Volition also promised brand new weapons to be added to the game, and the series appears to be taking on a more Rachet & Clank-esque approach in that respect. The two weapons that we did get a chance to see were representative of the “balls-to-the-wall, killing people with a soundtrack” tone that I described the series as being, earlier.
The first weapon we saw was the dubstep gun; hilarious. It does exactly what you think.You shoot a ‘beam of dubstep’ and anyone in its area of effect will start to dance, twerk, cook, etc. you name it. In addition to making people dance, the gun also causes vehicles to begin bouncing up and down as if they were hooked up with hydraulic systems. When not being used to cause mayhem, the weapon looks like it will be useful to hilariously and effectively immobilize any target in its path, especially if the player is stuck in any tough spots.
The other weapon shown was the Inflato-Ray, the effects of which can briefly be seen in the game’s teaser trailer. There is not much to say about it; you shoot someone with it, and their entire body, including and especially their eyes, inflate like a helium balloon before bursting into a conundrum of blood and entrails.Volition also announced that they will be adding more side-missions (Professor Genki was hinted to be among them) within the core game, one of which was shown: Mech Suit Mayhem.
Once again, very self-explanatory; you gain control of a mech and lay waste to the surrounding area, there is no real difference when compared to the helicopter and tank missions from Saints Row The Third. One of the new modes of transportation shown was a monster truck, which in the demo was used to pancake cars and run over civilians.
Saints Row IV looks to not only continue the trends established in Saints Row The Third, but grossly expand on them in every conceivable aspect. The philosophy at Volition is based on a desire to have the concept of simple fun trump all other concerns when writing the game’s story and designing its mechanics. The shift in games as of late has been towards more serious storylines, and more mature content.
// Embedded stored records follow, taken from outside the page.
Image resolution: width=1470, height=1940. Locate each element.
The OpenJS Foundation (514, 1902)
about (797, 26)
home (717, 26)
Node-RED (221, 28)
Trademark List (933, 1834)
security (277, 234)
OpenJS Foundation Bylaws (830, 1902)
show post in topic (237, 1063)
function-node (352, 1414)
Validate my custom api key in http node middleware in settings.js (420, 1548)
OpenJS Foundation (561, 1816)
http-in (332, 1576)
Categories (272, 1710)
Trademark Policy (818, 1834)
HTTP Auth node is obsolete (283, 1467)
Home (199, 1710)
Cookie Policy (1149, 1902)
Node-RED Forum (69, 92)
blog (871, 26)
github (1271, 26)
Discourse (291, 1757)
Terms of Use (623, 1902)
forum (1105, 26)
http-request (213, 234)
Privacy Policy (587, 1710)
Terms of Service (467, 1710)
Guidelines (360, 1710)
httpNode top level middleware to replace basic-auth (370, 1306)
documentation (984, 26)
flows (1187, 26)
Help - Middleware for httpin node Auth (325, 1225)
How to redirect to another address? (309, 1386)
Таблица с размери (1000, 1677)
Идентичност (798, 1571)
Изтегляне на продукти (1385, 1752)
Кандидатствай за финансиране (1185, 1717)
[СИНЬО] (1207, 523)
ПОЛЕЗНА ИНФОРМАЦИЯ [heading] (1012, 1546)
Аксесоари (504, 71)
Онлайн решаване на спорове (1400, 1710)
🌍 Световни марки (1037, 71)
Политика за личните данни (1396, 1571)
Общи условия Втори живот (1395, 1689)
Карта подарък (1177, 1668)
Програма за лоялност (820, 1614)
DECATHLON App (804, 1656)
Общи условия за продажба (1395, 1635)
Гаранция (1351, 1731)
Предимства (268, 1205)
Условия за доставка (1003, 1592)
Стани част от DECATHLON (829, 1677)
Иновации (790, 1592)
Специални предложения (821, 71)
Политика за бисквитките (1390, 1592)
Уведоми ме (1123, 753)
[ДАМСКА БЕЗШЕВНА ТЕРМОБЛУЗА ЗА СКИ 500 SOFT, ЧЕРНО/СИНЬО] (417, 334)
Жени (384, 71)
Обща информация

This sort of shift does not necessarily contribute to any detriment in video game storytelling, but it is important that games not stray too far in a singular direction. It is actually refreshing to see a franchise like Saints Row continue to embrace a campier angle with their gameplay and storytelling.
A game like Grand Theft Auto V (releasing on September 17th, 2013) will undoubtedly offer a gritty and intense story; to avoid coming off like a clone (a term that is thrown around much to cavalierly and much too often) or an inferior sibling, Volition has to keep pushing Saints Row in its current direction.
The dubstep gun and super powers gave me the impression that this is not the apex of the series, which is what I assumed when I saw the initial teaser trailer. The ability to bring such abstract weapons and ideas into a mostly abstract world while being able to make those ideas practical and believable within the context of the world is a good sign for Saints Row IV, and beyond.